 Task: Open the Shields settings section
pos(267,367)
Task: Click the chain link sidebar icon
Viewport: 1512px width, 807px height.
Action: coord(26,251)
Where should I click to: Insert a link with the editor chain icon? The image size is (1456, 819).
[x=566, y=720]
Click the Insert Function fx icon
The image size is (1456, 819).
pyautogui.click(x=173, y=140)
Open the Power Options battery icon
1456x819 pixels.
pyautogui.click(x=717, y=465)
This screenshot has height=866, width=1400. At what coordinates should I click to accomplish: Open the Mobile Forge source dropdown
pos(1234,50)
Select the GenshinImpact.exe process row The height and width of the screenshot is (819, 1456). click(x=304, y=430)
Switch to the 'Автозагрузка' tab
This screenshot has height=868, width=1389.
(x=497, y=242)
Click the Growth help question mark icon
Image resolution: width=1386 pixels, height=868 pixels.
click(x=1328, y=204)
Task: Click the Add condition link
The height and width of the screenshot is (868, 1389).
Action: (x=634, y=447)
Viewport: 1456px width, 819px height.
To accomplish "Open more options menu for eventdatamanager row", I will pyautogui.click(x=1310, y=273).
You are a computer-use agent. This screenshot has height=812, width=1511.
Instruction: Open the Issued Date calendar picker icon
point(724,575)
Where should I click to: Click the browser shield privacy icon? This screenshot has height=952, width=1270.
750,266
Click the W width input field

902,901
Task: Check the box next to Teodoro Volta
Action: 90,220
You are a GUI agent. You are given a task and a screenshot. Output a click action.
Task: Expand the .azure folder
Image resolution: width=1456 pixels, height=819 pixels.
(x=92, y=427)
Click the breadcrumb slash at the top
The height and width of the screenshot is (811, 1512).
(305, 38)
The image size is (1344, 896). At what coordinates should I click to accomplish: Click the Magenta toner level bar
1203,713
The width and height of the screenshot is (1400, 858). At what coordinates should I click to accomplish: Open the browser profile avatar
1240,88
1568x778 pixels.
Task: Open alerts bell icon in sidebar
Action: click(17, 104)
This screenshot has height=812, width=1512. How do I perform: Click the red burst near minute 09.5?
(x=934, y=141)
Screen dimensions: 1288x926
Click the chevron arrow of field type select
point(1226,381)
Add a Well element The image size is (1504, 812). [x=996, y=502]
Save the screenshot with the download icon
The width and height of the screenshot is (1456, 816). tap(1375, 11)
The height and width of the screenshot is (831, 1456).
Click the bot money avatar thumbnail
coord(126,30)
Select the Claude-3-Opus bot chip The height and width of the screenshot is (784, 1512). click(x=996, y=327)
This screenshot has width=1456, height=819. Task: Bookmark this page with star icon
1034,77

#####

Every line of the listing above is to be set down again without any change.

Completed task:
 Task: Open the Shields settings section
pos(267,367)
Task: Click the chain link sidebar icon
Viewport: 1512px width, 807px height.
Action: coord(26,251)
Where should I click to: Insert a link with the editor chain icon? The image size is (1456, 819).
[x=566, y=720]
Click the Insert Function fx icon
The image size is (1456, 819).
pyautogui.click(x=173, y=140)
Open the Power Options battery icon
1456x819 pixels.
pyautogui.click(x=717, y=465)
This screenshot has height=866, width=1400. At what coordinates should I click to accomplish: Open the Mobile Forge source dropdown
pos(1234,50)
Select the GenshinImpact.exe process row The height and width of the screenshot is (819, 1456). click(x=304, y=430)
Switch to the 'Автозагрузка' tab
This screenshot has height=868, width=1389.
(x=497, y=242)
Click the Growth help question mark icon
Image resolution: width=1386 pixels, height=868 pixels.
click(x=1328, y=204)
Task: Click the Add condition link
The height and width of the screenshot is (868, 1389).
Action: (x=634, y=447)
Viewport: 1456px width, 819px height.
To accomplish "Open more options menu for eventdatamanager row", I will pyautogui.click(x=1310, y=273).
You are a computer-use agent. This screenshot has height=812, width=1511.
Instruction: Open the Issued Date calendar picker icon
point(724,575)
Where should I click to: Click the browser shield privacy icon? This screenshot has height=952, width=1270.
750,266
Click the W width input field

902,901
Task: Check the box next to Teodoro Volta
Action: 90,220
You are a GUI agent. You are given a task and a screenshot. Output a click action.
Task: Expand the .azure folder
Image resolution: width=1456 pixels, height=819 pixels.
(x=92, y=427)
Click the breadcrumb slash at the top
The height and width of the screenshot is (811, 1512).
(305, 38)
The image size is (1344, 896). At what coordinates should I click to accomplish: Click the Magenta toner level bar
1203,713
The width and height of the screenshot is (1400, 858). At what coordinates should I click to accomplish: Open the browser profile avatar
1240,88
1568x778 pixels.
Task: Open alerts bell icon in sidebar
Action: click(17, 104)
This screenshot has height=812, width=1512. How do I perform: Click the red burst near minute 09.5?
(x=934, y=141)
Screen dimensions: 1288x926
Click the chevron arrow of field type select
point(1226,381)
Add a Well element The image size is (1504, 812). [x=996, y=502]
Save the screenshot with the download icon
The width and height of the screenshot is (1456, 816). tap(1375, 11)
The height and width of the screenshot is (831, 1456).
Click the bot money avatar thumbnail
coord(126,30)
Select the Claude-3-Opus bot chip The height and width of the screenshot is (784, 1512). click(x=996, y=327)
This screenshot has width=1456, height=819. Task: Bookmark this page with star icon
1034,77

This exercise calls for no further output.